One day as I (Manuel) was saying goodbye to my family after they dropped me off at work, one of my daughters shouted, “Daddy!” She wanted to give me a hug but was still strapped in her seatbelt. She knew she couldn’t reach, so she said, “Daddy, just touch my finger,” as she stretched out for me to touch the tip of her finger. Physical touch was what filled her “love tank!”

Be intentional and have time as a family with Jesus.

Take the time to explore your faith together as a family. Remember it’s not your relationship with Christ that will save them, it’s theirs!

  • Get an age-appropriate Bible.
    Or even a great Bible app.
  • Pray together.
    It’s important to show your children how to pray, and it is just as important to allow them moments to lead in prayer.
  • Worship together.
    Don’t leave worship time for only Sundays. Let the kids see what it looks like when you worship God right in your very own living room.

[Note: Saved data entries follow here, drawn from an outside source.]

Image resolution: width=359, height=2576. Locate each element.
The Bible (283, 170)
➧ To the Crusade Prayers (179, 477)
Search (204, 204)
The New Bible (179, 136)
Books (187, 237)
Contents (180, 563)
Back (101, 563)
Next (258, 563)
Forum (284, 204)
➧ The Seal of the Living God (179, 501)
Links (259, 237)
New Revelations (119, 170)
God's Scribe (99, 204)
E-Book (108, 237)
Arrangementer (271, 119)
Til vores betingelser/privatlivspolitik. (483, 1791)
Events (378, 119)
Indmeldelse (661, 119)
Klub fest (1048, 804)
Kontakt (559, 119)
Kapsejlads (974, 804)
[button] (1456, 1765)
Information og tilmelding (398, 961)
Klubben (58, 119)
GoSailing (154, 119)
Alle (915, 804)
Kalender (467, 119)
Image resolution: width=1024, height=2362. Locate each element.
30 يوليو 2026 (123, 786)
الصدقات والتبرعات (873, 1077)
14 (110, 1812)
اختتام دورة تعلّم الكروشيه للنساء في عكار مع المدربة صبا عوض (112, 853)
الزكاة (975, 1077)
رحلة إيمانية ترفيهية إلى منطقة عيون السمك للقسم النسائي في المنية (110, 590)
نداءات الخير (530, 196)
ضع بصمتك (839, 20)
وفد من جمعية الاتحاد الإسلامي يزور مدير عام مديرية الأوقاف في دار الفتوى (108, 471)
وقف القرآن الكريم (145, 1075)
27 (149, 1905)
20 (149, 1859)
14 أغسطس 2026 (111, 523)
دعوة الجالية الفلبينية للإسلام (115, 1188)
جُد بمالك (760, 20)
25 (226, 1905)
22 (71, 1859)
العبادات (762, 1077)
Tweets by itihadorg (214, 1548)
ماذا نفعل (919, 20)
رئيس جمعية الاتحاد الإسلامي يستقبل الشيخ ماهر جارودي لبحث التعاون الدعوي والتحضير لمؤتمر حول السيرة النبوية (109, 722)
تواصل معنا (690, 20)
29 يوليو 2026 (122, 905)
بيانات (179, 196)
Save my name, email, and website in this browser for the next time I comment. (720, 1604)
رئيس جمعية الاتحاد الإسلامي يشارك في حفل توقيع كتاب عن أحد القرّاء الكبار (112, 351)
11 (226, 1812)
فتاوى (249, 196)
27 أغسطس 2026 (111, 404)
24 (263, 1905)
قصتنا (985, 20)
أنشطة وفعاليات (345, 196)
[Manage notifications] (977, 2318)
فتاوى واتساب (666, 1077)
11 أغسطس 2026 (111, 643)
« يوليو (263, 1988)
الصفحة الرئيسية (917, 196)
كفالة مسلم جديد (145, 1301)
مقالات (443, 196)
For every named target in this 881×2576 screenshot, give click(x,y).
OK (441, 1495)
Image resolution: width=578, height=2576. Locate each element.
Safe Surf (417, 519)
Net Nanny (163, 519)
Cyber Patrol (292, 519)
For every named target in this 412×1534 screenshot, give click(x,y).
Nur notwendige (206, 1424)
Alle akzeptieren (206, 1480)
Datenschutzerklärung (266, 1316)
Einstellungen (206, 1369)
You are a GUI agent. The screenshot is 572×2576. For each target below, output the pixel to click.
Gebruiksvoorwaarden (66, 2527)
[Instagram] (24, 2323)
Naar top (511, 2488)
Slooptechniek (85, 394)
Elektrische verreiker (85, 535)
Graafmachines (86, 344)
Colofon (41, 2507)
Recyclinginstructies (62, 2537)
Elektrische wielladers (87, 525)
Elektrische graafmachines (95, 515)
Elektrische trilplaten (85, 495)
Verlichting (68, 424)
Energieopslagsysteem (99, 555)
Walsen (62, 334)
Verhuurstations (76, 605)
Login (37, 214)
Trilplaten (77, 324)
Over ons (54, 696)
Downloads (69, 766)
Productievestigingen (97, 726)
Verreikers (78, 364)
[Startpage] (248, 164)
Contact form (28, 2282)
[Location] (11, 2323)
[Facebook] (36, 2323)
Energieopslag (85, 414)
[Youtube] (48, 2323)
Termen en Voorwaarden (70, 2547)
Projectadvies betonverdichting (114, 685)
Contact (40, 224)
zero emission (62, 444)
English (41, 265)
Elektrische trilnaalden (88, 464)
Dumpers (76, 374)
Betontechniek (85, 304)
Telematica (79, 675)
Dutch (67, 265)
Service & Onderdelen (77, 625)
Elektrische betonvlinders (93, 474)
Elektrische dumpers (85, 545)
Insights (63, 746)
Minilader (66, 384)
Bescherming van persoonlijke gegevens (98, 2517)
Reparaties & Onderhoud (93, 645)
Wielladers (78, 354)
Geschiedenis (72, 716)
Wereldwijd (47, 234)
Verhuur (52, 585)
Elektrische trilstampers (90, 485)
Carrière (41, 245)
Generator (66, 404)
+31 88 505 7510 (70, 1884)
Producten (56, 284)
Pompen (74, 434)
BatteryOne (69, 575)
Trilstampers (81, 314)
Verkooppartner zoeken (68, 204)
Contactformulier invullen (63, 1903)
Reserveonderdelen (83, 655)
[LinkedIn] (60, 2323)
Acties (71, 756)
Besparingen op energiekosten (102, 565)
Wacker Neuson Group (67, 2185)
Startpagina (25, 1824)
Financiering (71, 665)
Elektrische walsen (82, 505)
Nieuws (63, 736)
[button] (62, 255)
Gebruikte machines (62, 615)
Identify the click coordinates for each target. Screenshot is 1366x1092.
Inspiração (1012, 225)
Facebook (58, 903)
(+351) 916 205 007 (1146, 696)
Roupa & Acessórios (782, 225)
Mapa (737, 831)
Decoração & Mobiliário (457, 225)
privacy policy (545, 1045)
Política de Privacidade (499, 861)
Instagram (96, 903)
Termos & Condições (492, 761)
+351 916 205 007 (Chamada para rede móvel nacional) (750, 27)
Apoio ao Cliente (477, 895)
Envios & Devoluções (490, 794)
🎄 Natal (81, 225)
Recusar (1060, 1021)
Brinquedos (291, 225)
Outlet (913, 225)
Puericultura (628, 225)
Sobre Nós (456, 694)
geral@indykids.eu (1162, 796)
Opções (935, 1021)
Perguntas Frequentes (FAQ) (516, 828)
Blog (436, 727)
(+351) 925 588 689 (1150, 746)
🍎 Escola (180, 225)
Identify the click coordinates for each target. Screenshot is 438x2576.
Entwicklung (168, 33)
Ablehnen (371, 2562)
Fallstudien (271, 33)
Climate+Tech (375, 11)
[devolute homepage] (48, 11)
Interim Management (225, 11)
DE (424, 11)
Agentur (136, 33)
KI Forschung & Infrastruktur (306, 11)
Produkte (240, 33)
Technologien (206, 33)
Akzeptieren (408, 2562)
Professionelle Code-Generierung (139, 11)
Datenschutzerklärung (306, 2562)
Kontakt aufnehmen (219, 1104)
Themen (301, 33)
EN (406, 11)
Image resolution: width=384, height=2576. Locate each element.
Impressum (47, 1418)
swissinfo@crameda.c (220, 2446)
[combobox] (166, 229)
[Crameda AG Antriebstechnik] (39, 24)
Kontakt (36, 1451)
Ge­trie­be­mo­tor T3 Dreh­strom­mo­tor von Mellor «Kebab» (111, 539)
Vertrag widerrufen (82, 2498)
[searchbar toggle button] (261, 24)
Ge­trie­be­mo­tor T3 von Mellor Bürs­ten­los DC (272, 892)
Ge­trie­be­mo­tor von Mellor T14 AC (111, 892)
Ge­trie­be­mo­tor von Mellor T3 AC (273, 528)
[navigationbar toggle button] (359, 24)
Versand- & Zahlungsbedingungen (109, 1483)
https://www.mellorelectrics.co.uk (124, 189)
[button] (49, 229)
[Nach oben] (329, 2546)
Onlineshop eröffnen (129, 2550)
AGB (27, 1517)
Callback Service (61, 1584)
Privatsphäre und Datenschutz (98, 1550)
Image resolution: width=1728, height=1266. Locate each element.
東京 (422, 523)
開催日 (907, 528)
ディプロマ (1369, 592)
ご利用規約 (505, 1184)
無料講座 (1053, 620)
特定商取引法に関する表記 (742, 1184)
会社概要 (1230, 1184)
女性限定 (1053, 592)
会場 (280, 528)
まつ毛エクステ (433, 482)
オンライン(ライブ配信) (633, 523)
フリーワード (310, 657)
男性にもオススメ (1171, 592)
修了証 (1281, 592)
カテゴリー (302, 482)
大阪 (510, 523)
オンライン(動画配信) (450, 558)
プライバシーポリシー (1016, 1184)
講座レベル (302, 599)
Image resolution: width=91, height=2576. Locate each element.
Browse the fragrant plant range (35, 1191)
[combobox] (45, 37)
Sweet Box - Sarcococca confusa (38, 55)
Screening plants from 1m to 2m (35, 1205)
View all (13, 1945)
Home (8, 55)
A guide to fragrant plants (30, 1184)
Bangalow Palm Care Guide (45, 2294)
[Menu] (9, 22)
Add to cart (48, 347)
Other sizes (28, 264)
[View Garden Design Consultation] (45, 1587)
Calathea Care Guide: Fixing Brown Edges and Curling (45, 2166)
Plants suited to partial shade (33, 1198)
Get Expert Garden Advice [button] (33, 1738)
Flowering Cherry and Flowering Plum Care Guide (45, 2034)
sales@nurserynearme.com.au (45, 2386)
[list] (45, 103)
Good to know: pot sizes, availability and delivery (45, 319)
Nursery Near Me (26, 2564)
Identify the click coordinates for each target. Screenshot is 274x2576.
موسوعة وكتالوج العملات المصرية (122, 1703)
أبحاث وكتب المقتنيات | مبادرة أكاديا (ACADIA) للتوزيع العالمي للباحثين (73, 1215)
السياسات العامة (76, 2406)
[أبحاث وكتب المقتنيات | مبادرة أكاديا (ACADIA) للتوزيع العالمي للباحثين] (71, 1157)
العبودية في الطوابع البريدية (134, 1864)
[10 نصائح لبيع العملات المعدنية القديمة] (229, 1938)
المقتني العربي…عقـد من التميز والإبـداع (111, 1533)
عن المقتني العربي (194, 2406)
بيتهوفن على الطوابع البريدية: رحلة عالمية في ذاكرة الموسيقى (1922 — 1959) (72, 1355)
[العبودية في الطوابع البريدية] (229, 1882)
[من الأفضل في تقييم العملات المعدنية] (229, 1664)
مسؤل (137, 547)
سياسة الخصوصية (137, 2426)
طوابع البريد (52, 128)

Be intentional on how you train and correct your child.

In Proverbs 22:6, the Bible reminds us to train up a child in the way they should go. Sometimes life is so busy, or we are so tired, it’s hard to take the time to train. Either that or we just get frustrated and no one wins.

  • Set boundaries.
    Children naturally desire boundaries and even want to see how far they can stretch them. Recognize that training is a vital part of your child’s development, so don’t feel guilty for correcting them.
  • 1,2,3……Don’t wait to count to 3 to let your child disobey.
    Get down on their level, deal with the situation right away, and they will learn to love and respect you for it.

Be Intentional and have fun with your kids!

As a parent, it can be hard to get out of “parent mode” and just hang out with our children, but nothing builds bonds like laughter and fun. Take the time to enjoy your kids. Find things that you all enjoy and make it a point to have those moments often.

“Will you play with me?” is often our children’s cry to be loved and noticed. If a child’s “love tank” is filled, they are less likely to need discipline and correction. Be intentional, stop what you are doing and learn to have fun!

We end with this quote by William Penn, “Time is what we want the most but what we use the worst.” Let’s choose today to not only want great moments with our children but to intentionally create them.